As apart of the 2021 OECD Forum on Due Diligence in the Garment and Footwear Sector, Managing Partner Dan Viederman moderated a session entitled ‘Upstream Due Diligence‘.
A message from Managing Partner, Dan Viederman
Thanks to the good people at the OECD Responsible Business Conduct unit, I had the pleasure of moderating a conversation about ‘Due Diligence in the Garment and Footwear Sector,’ on February 3rd, 2021. If you want the full video you’ll get to hear about fascinating and mostly-technologically enabled diligence initiatives including:
- Responsible Sourcing Network, which builds coalitions of engaged stakeholders to drive changes in policy and practice;
- Oritain uses the power of science to verify origins
- Cotton Connect’s TraceBale system, which is proprietary software that captures information from farm to finished product
- SupplyShift, which creates a network around supply chain data to facilitate better and faster decision making
- Elevate’s EIQ system which uses web scraping and AI to identify risks faced by companies in supply chains
- Altana AI, which leverages an unparalleled dataset to provide an artificial intelligence model of the global supply chain
- Haelixa, which uses DNA-based markers to trace textiles from farm to retail
Concern about the origins of goods and the working conditions that prevail at those origins are long-standing, but this topic is of particular timeliness due to increased regulatory concerns, withhold release orders, and import bans.
The panel included participants from the private sector, trade unions, civil society, and numerous diligence experts.

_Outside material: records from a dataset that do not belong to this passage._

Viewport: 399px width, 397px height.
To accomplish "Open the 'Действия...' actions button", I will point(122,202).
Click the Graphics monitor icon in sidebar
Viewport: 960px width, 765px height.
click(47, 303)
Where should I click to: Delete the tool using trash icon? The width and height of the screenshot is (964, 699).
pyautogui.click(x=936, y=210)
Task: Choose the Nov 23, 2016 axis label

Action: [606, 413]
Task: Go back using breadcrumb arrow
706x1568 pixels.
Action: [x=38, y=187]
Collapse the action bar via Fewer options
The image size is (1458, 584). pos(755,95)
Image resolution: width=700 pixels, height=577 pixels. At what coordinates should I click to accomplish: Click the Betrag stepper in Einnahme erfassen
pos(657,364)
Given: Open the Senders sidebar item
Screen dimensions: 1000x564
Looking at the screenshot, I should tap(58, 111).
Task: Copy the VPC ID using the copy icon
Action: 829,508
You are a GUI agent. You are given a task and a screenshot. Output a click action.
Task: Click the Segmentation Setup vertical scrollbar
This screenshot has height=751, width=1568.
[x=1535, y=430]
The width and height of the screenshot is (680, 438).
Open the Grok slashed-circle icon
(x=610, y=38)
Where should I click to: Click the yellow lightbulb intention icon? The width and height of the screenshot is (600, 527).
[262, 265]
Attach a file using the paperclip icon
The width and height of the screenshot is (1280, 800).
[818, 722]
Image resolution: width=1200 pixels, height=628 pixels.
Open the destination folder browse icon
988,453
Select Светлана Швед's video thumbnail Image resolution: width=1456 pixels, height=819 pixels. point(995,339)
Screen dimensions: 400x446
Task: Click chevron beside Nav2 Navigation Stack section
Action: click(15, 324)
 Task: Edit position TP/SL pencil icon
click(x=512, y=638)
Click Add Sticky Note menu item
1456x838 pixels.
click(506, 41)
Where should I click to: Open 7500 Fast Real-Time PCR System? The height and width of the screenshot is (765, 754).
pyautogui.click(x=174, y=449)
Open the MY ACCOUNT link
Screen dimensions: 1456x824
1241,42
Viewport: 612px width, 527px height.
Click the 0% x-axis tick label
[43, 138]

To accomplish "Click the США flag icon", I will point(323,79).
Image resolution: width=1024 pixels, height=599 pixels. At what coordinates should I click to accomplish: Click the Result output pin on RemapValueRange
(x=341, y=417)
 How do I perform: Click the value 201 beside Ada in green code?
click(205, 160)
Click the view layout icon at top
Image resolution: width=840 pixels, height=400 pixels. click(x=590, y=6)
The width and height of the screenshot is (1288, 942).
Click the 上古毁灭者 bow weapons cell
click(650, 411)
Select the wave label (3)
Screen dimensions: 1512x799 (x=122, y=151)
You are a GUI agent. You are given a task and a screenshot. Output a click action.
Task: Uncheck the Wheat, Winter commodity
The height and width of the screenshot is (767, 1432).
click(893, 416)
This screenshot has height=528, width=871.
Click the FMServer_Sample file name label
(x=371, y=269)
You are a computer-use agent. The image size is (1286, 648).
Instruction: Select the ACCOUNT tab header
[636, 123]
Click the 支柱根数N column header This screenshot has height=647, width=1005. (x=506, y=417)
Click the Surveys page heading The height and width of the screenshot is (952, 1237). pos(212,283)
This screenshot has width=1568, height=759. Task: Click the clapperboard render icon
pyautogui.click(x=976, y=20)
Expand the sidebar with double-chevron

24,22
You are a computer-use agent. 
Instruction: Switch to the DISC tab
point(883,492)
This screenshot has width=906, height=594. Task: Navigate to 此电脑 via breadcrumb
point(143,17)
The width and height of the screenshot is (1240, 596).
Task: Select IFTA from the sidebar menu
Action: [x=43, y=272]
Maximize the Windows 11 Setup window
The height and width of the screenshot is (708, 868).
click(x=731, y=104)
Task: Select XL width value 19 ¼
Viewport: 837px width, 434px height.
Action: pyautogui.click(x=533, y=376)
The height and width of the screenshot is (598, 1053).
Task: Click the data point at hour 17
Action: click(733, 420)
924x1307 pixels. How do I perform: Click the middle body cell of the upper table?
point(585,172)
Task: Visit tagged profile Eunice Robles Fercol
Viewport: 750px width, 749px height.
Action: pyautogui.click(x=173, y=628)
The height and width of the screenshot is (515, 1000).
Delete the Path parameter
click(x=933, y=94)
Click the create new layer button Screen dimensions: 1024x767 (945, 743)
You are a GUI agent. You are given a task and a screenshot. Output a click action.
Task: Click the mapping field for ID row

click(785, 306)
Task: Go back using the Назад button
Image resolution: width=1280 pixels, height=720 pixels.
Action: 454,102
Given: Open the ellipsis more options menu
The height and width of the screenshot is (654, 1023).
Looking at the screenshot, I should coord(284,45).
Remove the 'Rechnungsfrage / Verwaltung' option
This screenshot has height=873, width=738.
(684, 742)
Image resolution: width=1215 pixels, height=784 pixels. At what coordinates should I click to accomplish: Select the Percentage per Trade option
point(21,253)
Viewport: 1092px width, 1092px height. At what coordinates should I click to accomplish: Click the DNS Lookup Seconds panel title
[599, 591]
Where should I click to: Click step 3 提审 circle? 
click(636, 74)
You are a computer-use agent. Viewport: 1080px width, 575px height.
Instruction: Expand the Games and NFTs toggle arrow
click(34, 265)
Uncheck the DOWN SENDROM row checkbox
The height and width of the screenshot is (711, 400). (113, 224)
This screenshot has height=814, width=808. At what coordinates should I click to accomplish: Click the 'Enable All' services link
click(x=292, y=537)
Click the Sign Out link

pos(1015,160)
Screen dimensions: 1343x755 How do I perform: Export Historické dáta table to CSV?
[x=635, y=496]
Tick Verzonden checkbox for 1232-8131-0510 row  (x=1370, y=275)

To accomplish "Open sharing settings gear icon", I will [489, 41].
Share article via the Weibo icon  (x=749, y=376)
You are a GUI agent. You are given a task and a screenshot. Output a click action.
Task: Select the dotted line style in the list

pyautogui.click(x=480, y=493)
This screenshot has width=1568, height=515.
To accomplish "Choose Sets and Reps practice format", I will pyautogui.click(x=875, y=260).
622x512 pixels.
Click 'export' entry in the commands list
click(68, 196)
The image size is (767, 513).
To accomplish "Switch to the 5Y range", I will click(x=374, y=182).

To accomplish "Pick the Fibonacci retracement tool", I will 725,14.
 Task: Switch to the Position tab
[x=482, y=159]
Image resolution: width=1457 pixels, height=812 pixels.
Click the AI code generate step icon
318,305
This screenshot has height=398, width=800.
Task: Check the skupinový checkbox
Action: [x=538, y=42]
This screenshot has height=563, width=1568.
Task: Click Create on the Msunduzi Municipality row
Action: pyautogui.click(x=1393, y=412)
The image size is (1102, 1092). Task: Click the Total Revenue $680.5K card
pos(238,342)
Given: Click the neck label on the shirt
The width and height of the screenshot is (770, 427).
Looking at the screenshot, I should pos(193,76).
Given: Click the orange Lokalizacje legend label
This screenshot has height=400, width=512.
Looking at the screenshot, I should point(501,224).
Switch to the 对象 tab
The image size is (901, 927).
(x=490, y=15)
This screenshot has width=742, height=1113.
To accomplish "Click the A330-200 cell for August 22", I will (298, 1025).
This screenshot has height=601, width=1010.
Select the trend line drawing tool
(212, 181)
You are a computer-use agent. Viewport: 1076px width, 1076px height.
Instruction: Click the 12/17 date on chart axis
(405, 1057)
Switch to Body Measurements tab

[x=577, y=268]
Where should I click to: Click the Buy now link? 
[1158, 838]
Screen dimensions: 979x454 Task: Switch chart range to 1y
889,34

Different perspectives, all united in dissatisfaction with our current collective ability to assess labor risks and undertake remedy in complex, large, opaque supply chains.
Most of the initiatives we discussed are tech-enabled. Technology facilitates scaled application in a space where supply chains involve tens of thousands (if not more) of suppliers. Technology can be cost-effective where work on this issue is often resource-constrained.
But tech is not a magic bullet. Technology can surface issues and highlight risks for business, and be used by people in vulnerable settings to protect themselves. But any initiative – tech-enabled or not — is ultimately only as useful in addressing human rights to the extent that people in institutions make the right decisions. The appropriate combination of tech and decision-making varies across the complexity of supply chains and the institutions that make them up.
There is no one-size-fits-all solution for the problem of upstream due diligence in supply chains. Initiatives and interventions operate across a range of continua. Some interventions are easily applied at scale, while others offer benefits deep within one workplace or stakeholder group. Some interventions are used directly by workers while others operate at the level of an entire supply chain. Some are best used by multinational corporations, others by workers, and still others by employers. Some can be applied at the raw material or origin of a good, while others are applicable in manufacturing or logistics settings.
We at Working Capital Fund aim to accelerate the transition to more effective and scalable due diligence and thereby open new opportunities for impact for rights holders including vulnerable workers.